Pelatihan kriya kayu yang dilaksanakan pada 8 dan 18 November dipandu oleh Elsi Gusta, S.Pd. Para peserta diperkenalkan dengan berbagai alat ukir, mesin pemotong kayu, mesin pahat, hingga gerinda tangan. Selain itu, peserta juga belajar menggambar pola pada kayu, memahat dasar, menghaluskan permukaan, hingga tahap akhir pelapisan menggunakan varnish. Pembelajaran dilakukan secara praktik agar siswa dapat memahami setiap proses dengan lebih mudah.

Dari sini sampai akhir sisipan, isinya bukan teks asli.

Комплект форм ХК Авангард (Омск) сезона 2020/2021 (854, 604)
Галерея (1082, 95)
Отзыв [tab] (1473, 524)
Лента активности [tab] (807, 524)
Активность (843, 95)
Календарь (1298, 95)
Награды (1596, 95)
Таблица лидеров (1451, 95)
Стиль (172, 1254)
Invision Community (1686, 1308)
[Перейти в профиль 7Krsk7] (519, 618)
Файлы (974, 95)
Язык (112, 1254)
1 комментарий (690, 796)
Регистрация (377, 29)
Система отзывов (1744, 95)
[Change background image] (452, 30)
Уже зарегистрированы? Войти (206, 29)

Pada 21–22 November, pelatihan menjahit dibimbing oleh Heftanti, S.Pd., M.Pd. Peserta belajar membuat pola dasar, memindahkan pola ke kain, melakukan pemotongan, hingga praktik langsung menggunakan mesin jahit untuk membuat produk sederhana. Tahap demi tahap dirancang agar peserta dapat menguasai keterampilan dasar menjahit secara bertahap.

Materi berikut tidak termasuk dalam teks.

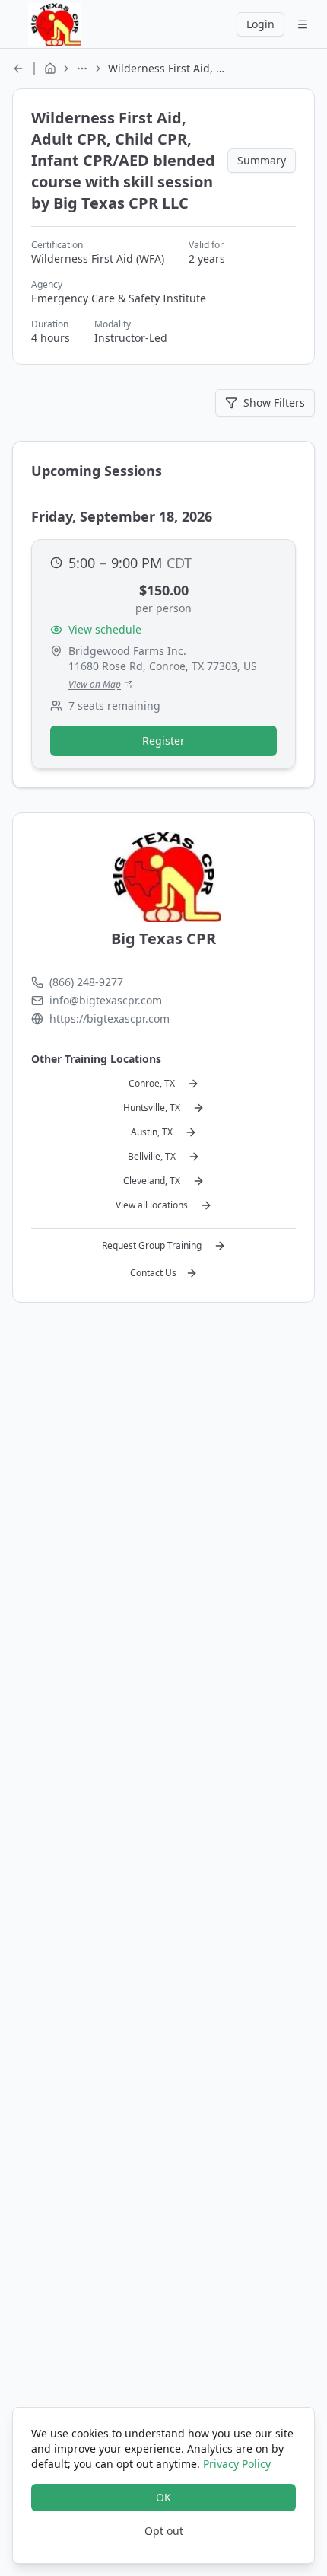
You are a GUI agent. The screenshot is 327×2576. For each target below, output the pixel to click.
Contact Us (153, 1272)
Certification (57, 245)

Selanjutnya, pelatihan keramik pada 24 dan 26 November dipandu oleh Wini Lianto. Peserta diperkenalkan pada teknik dasar pembentukan keramik seperti hand building, pinching, slabbing, dan coiling. Setiap teknik dipraktikkan secara langsung, memungkinkan peserta merasakan proses membentuk keramik dari awal hingga tahap akhir.

Pelaksanaan rangkaian pelatihan ini diharapkan dapat meningkatkan kemampuan motorik halus, kreativitas, serta rasa percaya diri siswa. Selain itu, keterampilan kriya kayu, menjahit, dan keramik memiliki potensi untuk terus dikembangkan menjadi karya atau produk sederhana yang dapat memberikan nilai tambah bagi peserta didik di masa depan.

Melalui kolaborasi ini, PHR dan UMRI menegaskan komitmen mereka dalam mendukung pendidikan inklusif melalui pelatihan vokasional yang aplikatif, relevan, dan berkelanjutan, sehingga siswa SLB dapat terus berkembang sesuai kemampuan dan potensi masing-masing.